Friday, March 06, 2015

Spring Sun


Extreme cold overnight temperatures broke records yet again in this bitter, thaw-less winter. It is our third harsh winter in a row as we enter the second week of March when Red-winged Blackbirds and Robins generally return. The sun is stronger and stays longer each day and nature responds in preparation for spring in spite of cold winds and deep, ice-crusted snow.


Many birds have paired up and are bold and conspicuous against the snow and leafless branches. They are eager for food in the cold and followed me as I left handfuls of seed on the trail.


American Tree Sparrows will be around for a few more weeks before heading north again. Juncos were scarce this winter and I saw only one today. A single Song Sparrow sat quietly in the bush and I suspect it is not a returning migrant but a bird who over-wintered here.

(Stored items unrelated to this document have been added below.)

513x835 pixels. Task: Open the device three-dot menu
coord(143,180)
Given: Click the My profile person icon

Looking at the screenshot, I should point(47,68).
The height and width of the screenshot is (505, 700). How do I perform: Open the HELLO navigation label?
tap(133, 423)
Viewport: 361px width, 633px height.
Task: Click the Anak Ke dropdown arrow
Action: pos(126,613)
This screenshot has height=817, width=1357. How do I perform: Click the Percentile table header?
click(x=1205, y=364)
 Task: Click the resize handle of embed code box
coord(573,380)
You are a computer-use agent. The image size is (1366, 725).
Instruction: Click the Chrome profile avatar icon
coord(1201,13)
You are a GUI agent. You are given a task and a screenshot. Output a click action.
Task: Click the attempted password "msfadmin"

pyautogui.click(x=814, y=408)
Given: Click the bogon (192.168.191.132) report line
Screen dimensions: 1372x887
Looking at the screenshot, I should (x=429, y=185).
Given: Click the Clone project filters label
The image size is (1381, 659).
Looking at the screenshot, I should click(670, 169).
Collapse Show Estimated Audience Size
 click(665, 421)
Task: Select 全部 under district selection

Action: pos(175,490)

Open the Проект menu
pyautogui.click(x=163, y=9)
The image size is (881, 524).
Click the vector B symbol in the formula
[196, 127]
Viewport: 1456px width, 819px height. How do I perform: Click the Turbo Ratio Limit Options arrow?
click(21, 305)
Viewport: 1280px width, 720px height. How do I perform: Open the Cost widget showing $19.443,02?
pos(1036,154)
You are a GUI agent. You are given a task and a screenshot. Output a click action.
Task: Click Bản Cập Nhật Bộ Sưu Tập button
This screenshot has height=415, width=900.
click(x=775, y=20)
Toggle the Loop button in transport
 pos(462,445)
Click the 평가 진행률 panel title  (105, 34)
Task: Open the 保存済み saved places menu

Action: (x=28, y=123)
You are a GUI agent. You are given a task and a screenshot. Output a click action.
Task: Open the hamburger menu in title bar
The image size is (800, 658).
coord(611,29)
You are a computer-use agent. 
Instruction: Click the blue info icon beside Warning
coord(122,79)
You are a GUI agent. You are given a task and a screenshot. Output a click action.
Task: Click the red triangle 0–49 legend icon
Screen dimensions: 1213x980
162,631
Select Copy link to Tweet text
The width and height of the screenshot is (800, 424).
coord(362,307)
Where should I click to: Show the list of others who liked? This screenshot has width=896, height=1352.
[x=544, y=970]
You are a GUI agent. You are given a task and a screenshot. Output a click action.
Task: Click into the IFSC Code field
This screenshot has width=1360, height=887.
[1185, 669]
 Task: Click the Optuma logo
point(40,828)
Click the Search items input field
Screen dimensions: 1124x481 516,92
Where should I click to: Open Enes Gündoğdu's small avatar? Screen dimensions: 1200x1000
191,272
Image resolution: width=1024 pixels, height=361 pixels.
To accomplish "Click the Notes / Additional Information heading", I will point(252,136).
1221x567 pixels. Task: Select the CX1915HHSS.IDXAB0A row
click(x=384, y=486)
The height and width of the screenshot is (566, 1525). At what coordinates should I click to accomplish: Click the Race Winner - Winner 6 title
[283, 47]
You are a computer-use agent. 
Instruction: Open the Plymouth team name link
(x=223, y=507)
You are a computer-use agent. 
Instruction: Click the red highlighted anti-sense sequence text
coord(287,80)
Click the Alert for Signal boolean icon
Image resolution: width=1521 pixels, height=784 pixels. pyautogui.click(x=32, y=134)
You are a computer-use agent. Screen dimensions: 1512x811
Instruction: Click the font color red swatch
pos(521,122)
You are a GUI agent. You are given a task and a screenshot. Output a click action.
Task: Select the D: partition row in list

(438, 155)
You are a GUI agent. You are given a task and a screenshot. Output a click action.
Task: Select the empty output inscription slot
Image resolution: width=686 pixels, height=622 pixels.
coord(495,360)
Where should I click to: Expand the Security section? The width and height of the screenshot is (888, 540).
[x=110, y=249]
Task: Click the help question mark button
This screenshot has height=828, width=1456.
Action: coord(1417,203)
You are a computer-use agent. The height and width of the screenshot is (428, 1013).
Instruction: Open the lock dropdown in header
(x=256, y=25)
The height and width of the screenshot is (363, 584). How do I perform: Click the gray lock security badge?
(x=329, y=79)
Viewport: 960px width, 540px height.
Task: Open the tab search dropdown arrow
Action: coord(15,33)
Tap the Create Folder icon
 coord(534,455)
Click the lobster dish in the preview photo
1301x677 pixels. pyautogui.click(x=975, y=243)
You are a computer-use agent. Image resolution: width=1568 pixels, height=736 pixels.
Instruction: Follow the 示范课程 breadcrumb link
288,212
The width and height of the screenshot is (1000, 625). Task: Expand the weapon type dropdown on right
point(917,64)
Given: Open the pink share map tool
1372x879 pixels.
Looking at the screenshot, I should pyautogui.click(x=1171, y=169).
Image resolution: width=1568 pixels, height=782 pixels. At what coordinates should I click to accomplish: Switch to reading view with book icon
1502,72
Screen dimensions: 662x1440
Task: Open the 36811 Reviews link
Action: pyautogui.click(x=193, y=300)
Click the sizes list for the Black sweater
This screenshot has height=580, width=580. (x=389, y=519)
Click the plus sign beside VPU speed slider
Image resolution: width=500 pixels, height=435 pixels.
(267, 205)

Male Cardinals now sing loudly from the treetops early in the morning as nesting season gets underway. This lovely fluffed up female kept a discreet distance but watched where the sunflower seeds were dropped.


Several Cardinals sat facing the sun as I passed by and a Downy Woodpecker was so eager to get suet from the cage that it did not fly away when I was only a metre away.


I am so ready for spring and will enjoy the longer evenings that come with the time change this weekend. I feel like a solar battery that has lost its charge and look forward to more light and the energy it brings.

5 comments:

  1. I too am ready for spring. Oh how I love he Cardinals,but that is a bird that is quite uncommon in this area.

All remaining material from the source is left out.